硬い蹄が相手の顎を打ち抜いた手応えににやりと口角を持ち上げた。よく草食動物は弱く大人しいというがそれはとんだ誤解だ。シマウマはウマだが手なずけられないほど凶暴なのだと、ウマウマの実モデルゼブラを食った俺はよくお似合いだと評された。
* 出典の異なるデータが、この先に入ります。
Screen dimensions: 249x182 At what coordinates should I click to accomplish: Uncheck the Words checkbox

乱れた鬣を直すように首を振り、ぶるる、と唸るように息を吐けば地面に突っ伏したヒョウ柄の子猫が唸りながら俺を睨みあげた。おお怖い。

「避けられると思ったんだ」

人の姿に戻りながら、白々しくもにこりと笑えばヒョウ柄の子猫がぐるぐる唸る。最近というには少し前、異例の若さでCP9に入ったこの若者はどうも血の気が多いのか肉食系と草食系の相性の性なのか、よく俺に突っかかる。じゃれてんのか喧嘩売ってんのか分からない突っかかり方は、普通なら突っかかれた回数死んでいるが生憎俺もヤワじゃない。
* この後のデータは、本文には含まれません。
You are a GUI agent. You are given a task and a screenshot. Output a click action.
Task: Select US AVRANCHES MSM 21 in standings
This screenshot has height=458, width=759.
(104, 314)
最近じゃ周りも呆れてノータッチを決め込んでいるあたり、この組織は大概薄情である。

「おら、俺らで任務なんだと、さっさと行くぞ」

それどころか今じゃCP9切っての武闘派コンビとして任務に駆り出される始末なのだから、哀れな草食系諜報員が肉食系諜報員の餌食にされようともお構いなしなのだ。

懲りずに背を向けた俺に牙を向けた子猫を蹴り倒し、やれやれと蹄で床を叩く。

「いい加減子猫ちゃんはママに狩りを教えてもらった方がいいな」

最初は兎なんかがオススメだ、と親切な先輩がアドバイスしてやれば子猫は子猫らしからぬ唸りを上げ俺を睨み上げる。先輩のアドバイスをなんだと思っているのだろうか。

「俺は、子猫じゃない」

「子猫は皆そう言うんだ」

「子猫じゃない」

「ああ、そうだな子猫ちゃん」

今日も可愛いぜ、とウインクしてやれば鋭い爪が俺の頬を掠め空を切り裂いた。元気そうで何よりである。

当たらない攻撃に悔しそうに歯噛みした子猫ちゃんを尻目に任務へ向かおうとすれば、背後からこの上なく悔しそうな呻き声が聞こえこっそりと笑ってしまった。

「子猫じゃ、ない」

結局のところ俺に一人前だって認めて欲しいだけらしいけど、最近の子って口下手でやぁね。